====== Input data ======

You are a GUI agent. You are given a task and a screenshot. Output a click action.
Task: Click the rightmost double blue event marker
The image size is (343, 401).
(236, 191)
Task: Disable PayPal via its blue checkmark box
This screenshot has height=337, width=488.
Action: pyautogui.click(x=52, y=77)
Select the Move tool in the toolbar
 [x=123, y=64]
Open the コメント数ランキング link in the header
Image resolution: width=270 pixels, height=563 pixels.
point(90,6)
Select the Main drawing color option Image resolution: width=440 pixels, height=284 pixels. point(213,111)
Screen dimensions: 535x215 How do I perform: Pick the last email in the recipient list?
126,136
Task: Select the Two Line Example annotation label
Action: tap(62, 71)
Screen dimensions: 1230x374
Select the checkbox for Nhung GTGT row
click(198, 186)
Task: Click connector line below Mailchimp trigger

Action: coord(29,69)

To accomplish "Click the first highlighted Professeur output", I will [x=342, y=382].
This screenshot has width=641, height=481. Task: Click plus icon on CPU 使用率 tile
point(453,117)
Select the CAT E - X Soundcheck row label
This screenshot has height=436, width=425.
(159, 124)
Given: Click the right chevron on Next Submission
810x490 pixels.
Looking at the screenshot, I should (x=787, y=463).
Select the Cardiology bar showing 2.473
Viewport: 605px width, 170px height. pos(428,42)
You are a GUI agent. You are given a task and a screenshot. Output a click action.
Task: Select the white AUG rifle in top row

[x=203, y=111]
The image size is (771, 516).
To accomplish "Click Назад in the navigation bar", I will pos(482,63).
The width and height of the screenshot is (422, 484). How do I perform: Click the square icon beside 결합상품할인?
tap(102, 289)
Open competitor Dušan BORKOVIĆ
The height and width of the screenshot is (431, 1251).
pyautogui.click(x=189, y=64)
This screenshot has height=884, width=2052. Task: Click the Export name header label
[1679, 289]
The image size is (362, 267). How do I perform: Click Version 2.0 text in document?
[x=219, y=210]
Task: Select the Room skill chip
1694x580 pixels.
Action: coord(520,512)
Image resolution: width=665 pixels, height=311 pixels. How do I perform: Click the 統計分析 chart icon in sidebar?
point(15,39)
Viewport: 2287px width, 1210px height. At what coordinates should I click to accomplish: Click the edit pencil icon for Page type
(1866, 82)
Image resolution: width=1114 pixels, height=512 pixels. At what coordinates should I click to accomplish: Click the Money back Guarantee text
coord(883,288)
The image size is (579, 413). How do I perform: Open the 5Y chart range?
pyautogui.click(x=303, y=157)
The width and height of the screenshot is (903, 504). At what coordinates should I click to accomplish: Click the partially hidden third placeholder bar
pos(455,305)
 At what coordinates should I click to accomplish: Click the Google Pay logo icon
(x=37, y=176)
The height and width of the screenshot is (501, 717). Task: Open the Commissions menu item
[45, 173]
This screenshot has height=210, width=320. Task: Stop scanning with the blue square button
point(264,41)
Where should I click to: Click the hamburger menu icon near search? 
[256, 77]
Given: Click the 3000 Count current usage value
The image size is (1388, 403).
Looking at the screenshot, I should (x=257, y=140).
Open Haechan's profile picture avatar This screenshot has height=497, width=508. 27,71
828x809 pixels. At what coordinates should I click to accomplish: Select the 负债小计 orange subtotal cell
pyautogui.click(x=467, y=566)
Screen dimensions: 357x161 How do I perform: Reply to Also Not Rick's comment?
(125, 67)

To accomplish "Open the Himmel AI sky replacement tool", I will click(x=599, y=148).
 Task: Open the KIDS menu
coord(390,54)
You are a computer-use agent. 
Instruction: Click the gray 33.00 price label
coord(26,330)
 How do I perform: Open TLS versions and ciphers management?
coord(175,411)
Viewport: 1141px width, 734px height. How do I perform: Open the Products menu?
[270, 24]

======

▸ **Task to carry out**
The full set of data above must come back exactly as written.

▸ **Task response**
You are a GUI agent. You are given a task and a screenshot. Output a click action.
Task: Click the rightmost double blue event marker
The image size is (343, 401).
(236, 191)
Task: Disable PayPal via its blue checkmark box
This screenshot has height=337, width=488.
Action: pyautogui.click(x=52, y=77)
Select the Move tool in the toolbar
 [x=123, y=64]
Open the コメント数ランキング link in the header
Image resolution: width=270 pixels, height=563 pixels.
point(90,6)
Select the Main drawing color option Image resolution: width=440 pixels, height=284 pixels. point(213,111)
Screen dimensions: 535x215 How do I perform: Pick the last email in the recipient list?
126,136
Task: Select the Two Line Example annotation label
Action: tap(62, 71)
Screen dimensions: 1230x374
Select the checkbox for Nhung GTGT row
click(198, 186)
Task: Click connector line below Mailchimp trigger

Action: coord(29,69)

To accomplish "Click the first highlighted Professeur output", I will [x=342, y=382].
This screenshot has width=641, height=481. Task: Click plus icon on CPU 使用率 tile
point(453,117)
Select the CAT E - X Soundcheck row label
This screenshot has height=436, width=425.
(159, 124)
Given: Click the right chevron on Next Submission
810x490 pixels.
Looking at the screenshot, I should (x=787, y=463).
Select the Cardiology bar showing 2.473
Viewport: 605px width, 170px height. pos(428,42)
You are a GUI agent. You are given a task and a screenshot. Output a click action.
Task: Select the white AUG rifle in top row

[x=203, y=111]
The image size is (771, 516).
To accomplish "Click Назад in the navigation bar", I will pos(482,63).
The width and height of the screenshot is (422, 484). How do I perform: Click the square icon beside 결합상품할인?
tap(102, 289)
Open competitor Dušan BORKOVIĆ
The height and width of the screenshot is (431, 1251).
pyautogui.click(x=189, y=64)
This screenshot has height=884, width=2052. Task: Click the Export name header label
[1679, 289]
The image size is (362, 267). How do I perform: Click Version 2.0 text in document?
[x=219, y=210]
Task: Select the Room skill chip
1694x580 pixels.
Action: coord(520,512)
Image resolution: width=665 pixels, height=311 pixels. How do I perform: Click the 統計分析 chart icon in sidebar?
point(15,39)
Viewport: 2287px width, 1210px height. At what coordinates should I click to accomplish: Click the edit pencil icon for Page type
(1866, 82)
Image resolution: width=1114 pixels, height=512 pixels. At what coordinates should I click to accomplish: Click the Money back Guarantee text
coord(883,288)
The image size is (579, 413). How do I perform: Open the 5Y chart range?
pyautogui.click(x=303, y=157)
The width and height of the screenshot is (903, 504). At what coordinates should I click to accomplish: Click the partially hidden third placeholder bar
pos(455,305)
 At what coordinates should I click to accomplish: Click the Google Pay logo icon
(x=37, y=176)
The height and width of the screenshot is (501, 717). Task: Open the Commissions menu item
[45, 173]
This screenshot has height=210, width=320. Task: Stop scanning with the blue square button
point(264,41)
Where should I click to: Click the hamburger menu icon near search? 
[256, 77]
Given: Click the 3000 Count current usage value
The image size is (1388, 403).
Looking at the screenshot, I should (x=257, y=140).
Open Haechan's profile picture avatar This screenshot has height=497, width=508. 27,71
828x809 pixels. At what coordinates should I click to accomplish: Select the 负债小计 orange subtotal cell
pyautogui.click(x=467, y=566)
Screen dimensions: 357x161 How do I perform: Reply to Also Not Rick's comment?
(125, 67)

To accomplish "Open the Himmel AI sky replacement tool", I will click(x=599, y=148).
 Task: Open the KIDS menu
coord(390,54)
You are a computer-use agent. 
Instruction: Click the gray 33.00 price label
coord(26,330)
 How do I perform: Open TLS versions and ciphers management?
coord(175,411)
Viewport: 1141px width, 734px height. How do I perform: Open the Products menu?
[270, 24]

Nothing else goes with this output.